# Help for a computer Dummy!!!



## nessybec (Jul 10, 2002)

Hi 
Ive just been reading threads trying to teach me some useful things when I went to the posting about kazza. It had something about bearshare and spyware?? what does spyware mean plz as I have this programme and dont want anything which is bad news. Please can you help, but please help in plain easy language as I will not have a clue.

Thanks


----------



## rhettman5 (Dec 3, 2000)

Here is a ton of provacy related information.

I would suggest that you get ad-aware HERE and run a scan if you have been using Kazaa.

Some good alternatives are Kazaa lite (spyware removed) or winmx (no spyware) www.winmx.com

No matter what program you use, make SURE you have a up to date virus program, there is some nasty stuff going around !!
Happy hunting...Rhett


----------



## nessybec (Jul 10, 2002)

just to say thank you very much for your help, but I think im in real deep trouble now lol.
I downloaded the programme you said and its found allsorts, and to be honest not being computer literate im not 100% sure what to do.
Any suspect files am I ok just to get rid of? as it found a few. 
Id appreciate your help
Thanx very much


----------



## beach51 (May 18, 2001)

Hi nessybec,yes you can delete anything that Adaware finds.Just keep in mind that bearshare probably wont work when you remove the spyware.Since Adaware wont remove some real nasty spyware components(newnet for one)it might be a good idea to post what you have running in the background,so we can check for you.Go to Start>Run>type in Msinfo32>click ok.Click on the + sign next to software environment>click on startup programs>click edit>select all>click edit>copy,then come back here and paste the page.


----------



## nessybec (Jul 10, 2002)

AAAKEYBOA...
VsecomrEXE
CriticalUpdate
RealjukeboxS
LoadQM
SaveNow
NAV Agent
iammap
TaskMonitor
WheelMouse
configsafe
IncrediMail
babeie
InCD
ScriptBlocking
LoadPowerPr...
SchedulingAg...
nisserv

Ok this is what I got.
I really appreciate your help Thank you very much


----------



## beach51 (May 18, 2001)

Ok,Savenow is spyware,and Adaware should have removed this one.Go to start>run>type in msconfig>click ok.Click on startup>remove the check mark for Savenow>click apply>then ok>reboot.Now go to Start>settings>control panel>add and remove programs>highlight savenow if its in there>click remove.>reboot.


----------



## beach51 (May 18, 2001)

Also Babeie is spyware.Remove this as well in msconfig.


----------



## nessybec (Jul 10, 2002)

Thank you very much. Ive just got rid of them both.
I only found this site by accident and am glad I did. You have been a great help to me, very much appreciate the help you given me.


----------



## beach51 (May 18, 2001)

Your welcome


----------



## rhettman5 (Dec 3, 2000)

Did you get the ad-aware ref update when you were at ad-aware ?

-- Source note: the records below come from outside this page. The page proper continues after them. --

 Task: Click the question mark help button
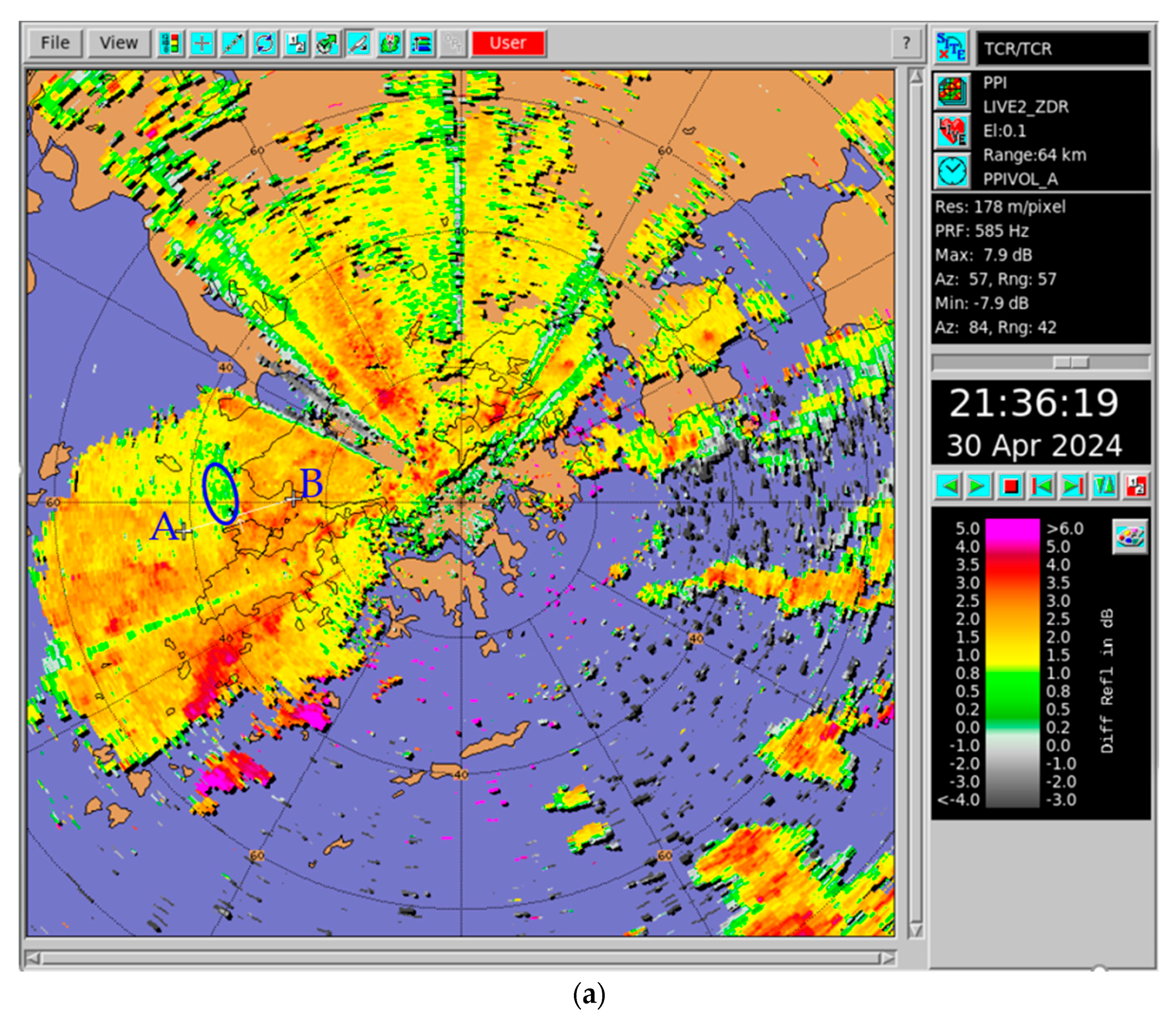coord(906,43)
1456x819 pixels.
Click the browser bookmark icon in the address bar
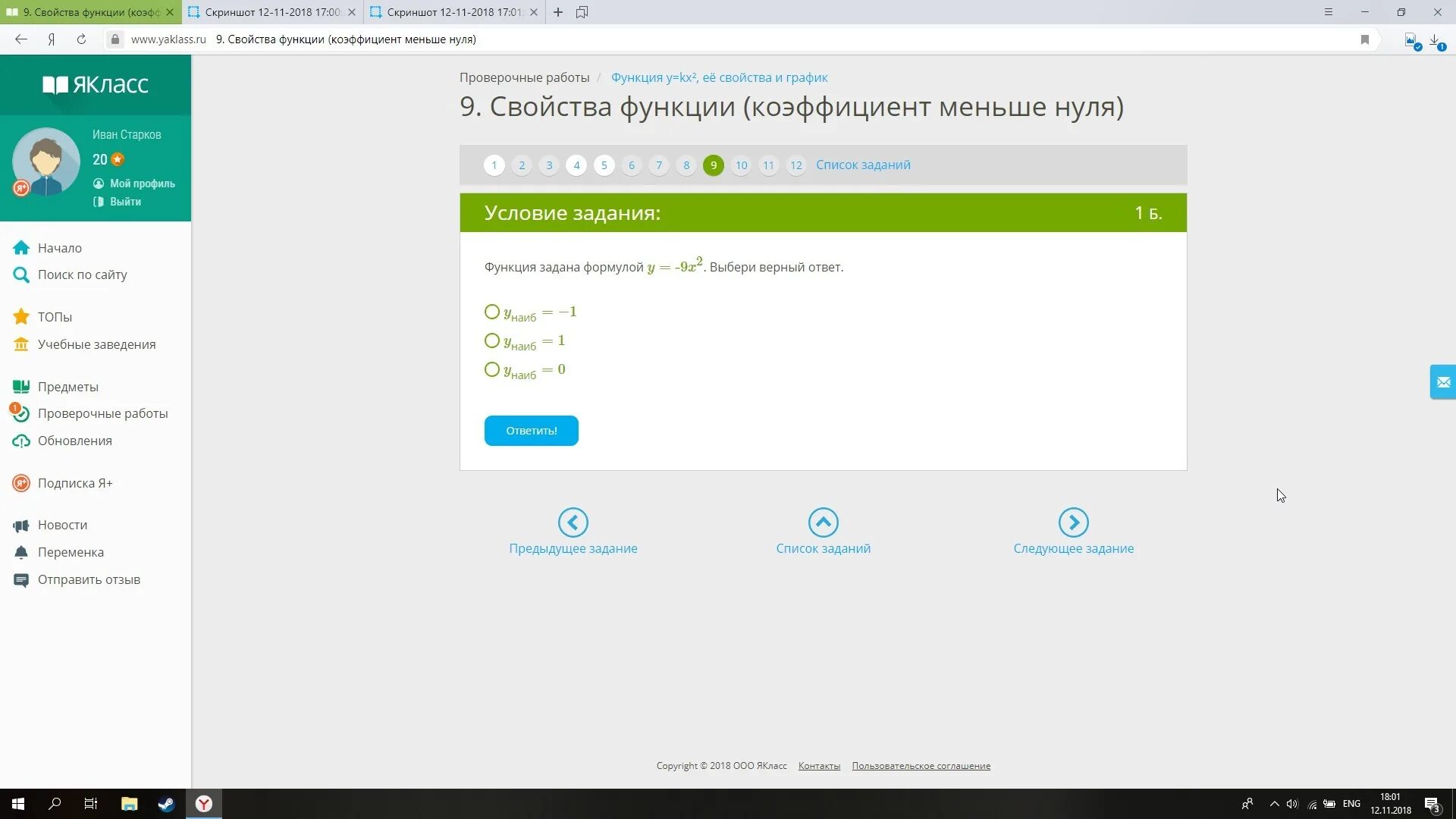(1364, 39)
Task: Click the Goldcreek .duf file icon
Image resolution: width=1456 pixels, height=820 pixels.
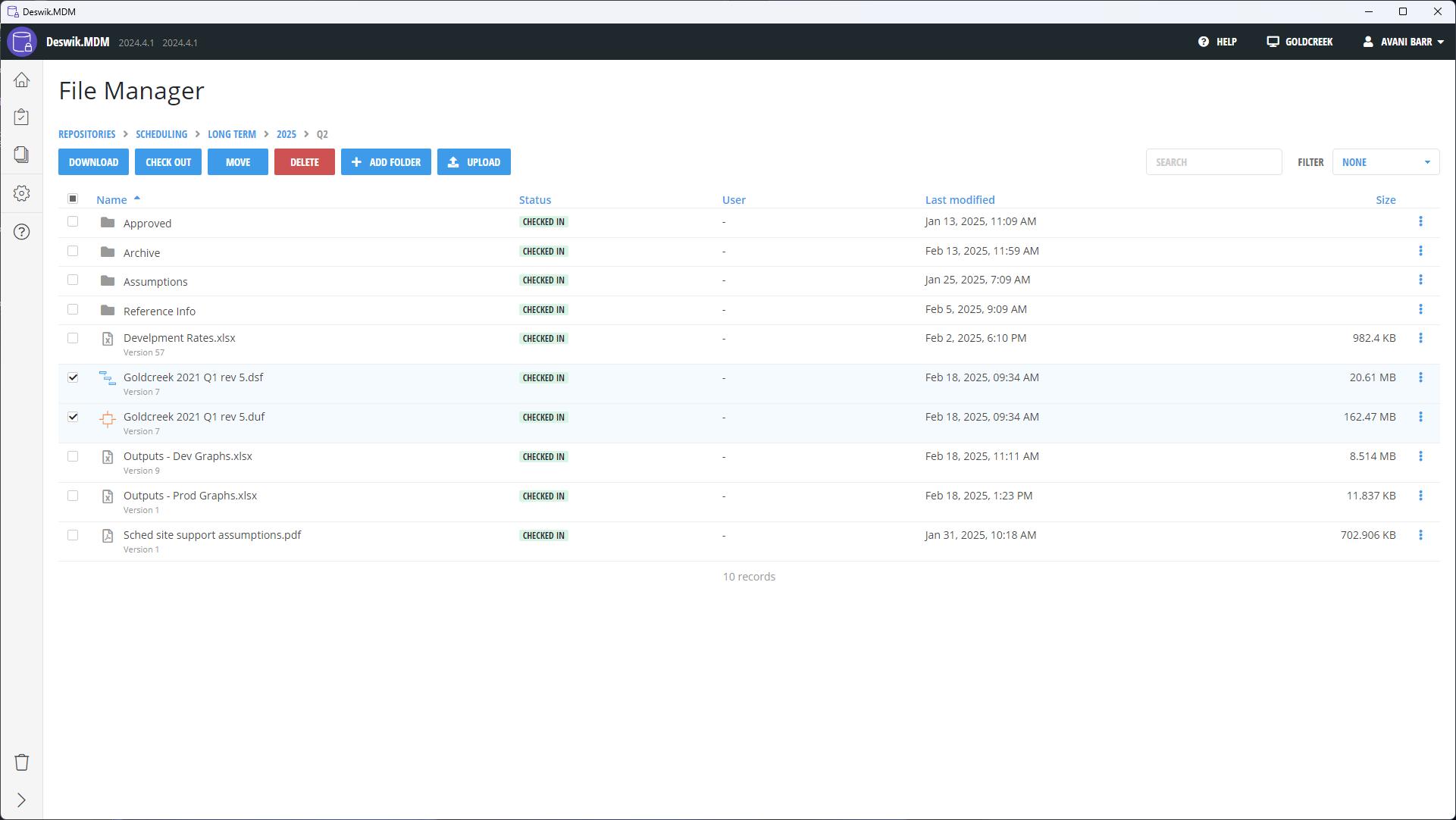Action: 108,418
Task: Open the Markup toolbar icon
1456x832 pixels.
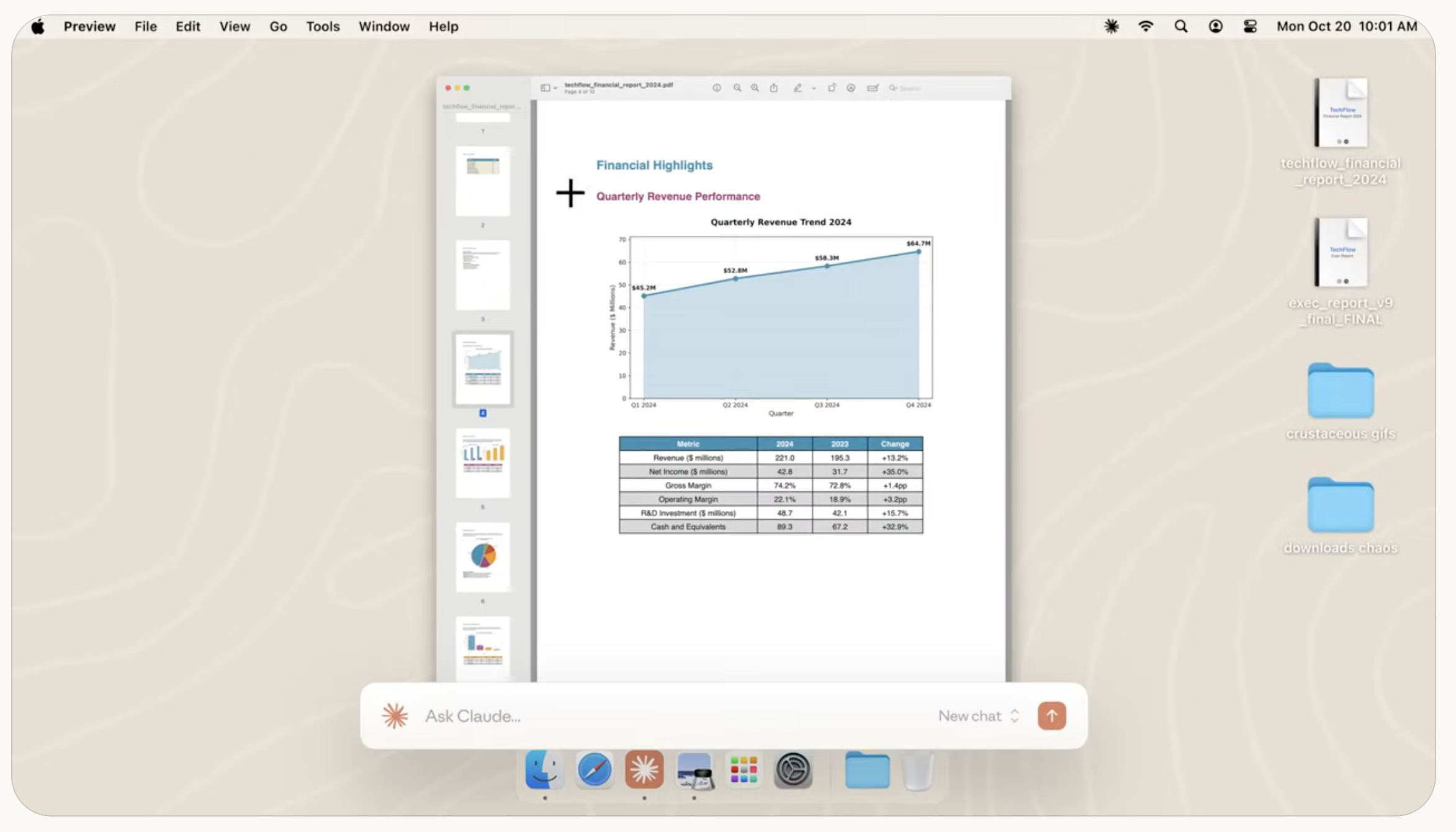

If not , you may want to , it will keep ad-aware up to date.

HERE is the download page again, download and run this file RefUpdate 2.01 for Ad-aware 411 kb...Rhett


----------



## nessybec (Jul 10, 2002)

I did not install the update, but have now.
Thanks very much


----------



## Blueleader (Jun 7, 2002)

try this totally spyware free.programme
http://www.shareaza.com/?Version=1.5.1.0

AND this anti virus also a free prog and works well with the above
http://www.grisoft.com/html/us_index.htm?session=4f85e720ec160fcdccc78292d607580d


----------